Sir Robert lui jeta un regard de dédain.
 
« En ce qui me concerne, je la revendique entièrement », dit-il. « A présent, Monsieur Holmes, écoutez plutôt cette exhaustive version des faits.
Certains des éléments qui concernent cette affaire vous sont sans doute déjà connus, sinon je ne vous aurais pas trouvés là où je vous ai trouvés. Par conséquent vous savez déjà, selon toute probabilité, que je conserve la surprise d’un cheval dont les capacités sont encore inconnues pour la prochaine course du derby et que ma fortune tout entière dépend de son succès. S’il gagne, tout est simple. S’il perd, eh bien, je préfère ne pas y songer. »

« Je comprends votre position », dit Holmes.

« Je suis dépendant de ma sœur, lady Beatrice, à tous points de vue. Mais il est de notoriété publique qu’elle ne possède l’usufruit du domaine que sa vie durant. Pour ma part, je suis à la merci de mes créanciers. J’ai toujours su qu’à la minute même où ma sœur décéderait ils fondraient sur mon domaine comme des vautours. Tout serait saisi, mes étables, mes chevaux, tout ! Eh bien Monsieur Holmes, ma sœur est morte il y a tout juste une semaine. »

« Et vous ne l’avez dit à personne ! »

« Que pouvais-je faire ? L’ombre d’une ruine absolue se profilait devant moi. Sauf si je parvenais à maintenir cet état de choses durant trois semaines. L’époux de la servante de lady Beatrice – l’homme que vous voyez là – est acteur. Il nous est venu à l’esprit – il m’est venu à l’esprit – qu’il pourrait, durant cette courte période, endosser le rôle de ma sœur. Il était juste question qu’il apparaisse en journée dans sa calèche, car personne d’autre que sa domestique n’avait à pénétrer dans la chambre de lady Beatrice. Tout ceci ne fut pas difficile à mettre en œuvre. Ma sœur est décédée de mort naturelle, Monsieur Holmes, de l’hydropisie qui la faisait souffrir depuis si longtemps. »

« Ce sera au juge d’en décider. »

« Son médecin attestera que depuis quelques mois ses symptômes avaient connu une aggravation inquiétante qui la menait peu à peu vers une fin inéluctable. »

« Bien, qu’avez-vous fait ? »

« Le corps ne pouvait pas rester là.
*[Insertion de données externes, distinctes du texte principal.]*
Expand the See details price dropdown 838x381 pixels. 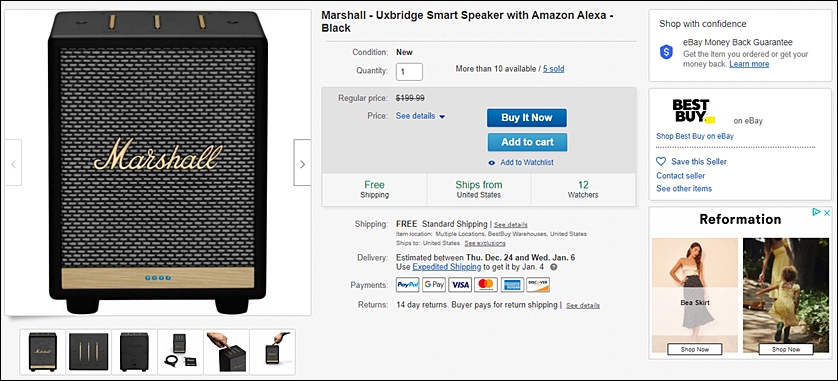420,116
La première nuit du décès de lady Beatrice, Norlett et moi-même portâmes son corps à l’ancienne remise, qui se trouve aujourd’hui désaffectée. Nous fûmes suivis, cependant, par l’épagneul favori de ma sœur, qui jappa continuellement à la porte tant que son corps se trouva à l’intérieur. Je jugeai donc plus prudent de chercher un autre endroit. Je me débarrassais de l’épagneul, et nous portâmes le corps jusqu’à la crypte de l’église. Nous n’avons commis aucune indignité ni irrespect, Monsieur Holmes. Il ne me semble pas avoir troublé le sommeil de la défunte. »

« Votre conduite m’apparaît inexcusable, Sir Robert. »

Le baronnet secoua la tête et eut un mouvement d’impatience.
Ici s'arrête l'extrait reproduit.